(SOURCE MATERIAL)

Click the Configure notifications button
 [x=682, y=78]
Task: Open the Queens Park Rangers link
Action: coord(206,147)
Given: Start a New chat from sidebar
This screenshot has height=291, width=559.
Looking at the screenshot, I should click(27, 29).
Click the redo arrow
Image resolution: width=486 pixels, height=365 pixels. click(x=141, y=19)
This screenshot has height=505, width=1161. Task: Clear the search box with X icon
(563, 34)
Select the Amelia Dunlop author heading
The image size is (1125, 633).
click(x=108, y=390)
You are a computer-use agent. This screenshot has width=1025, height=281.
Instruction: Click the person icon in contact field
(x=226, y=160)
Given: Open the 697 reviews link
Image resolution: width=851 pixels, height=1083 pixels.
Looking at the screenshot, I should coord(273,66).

(End SOURCE MATERIAL)

### [WORK INSTRUCTION]
Retype the lines from the one containing "Given: Open the 697 reviews link" to the last line above. Change nothing and include no others.

### [SOLUTION TO THIS PROBLEM]
Given: Open the 697 reviews link
Image resolution: width=851 pixels, height=1083 pixels.
Looking at the screenshot, I should coord(273,66).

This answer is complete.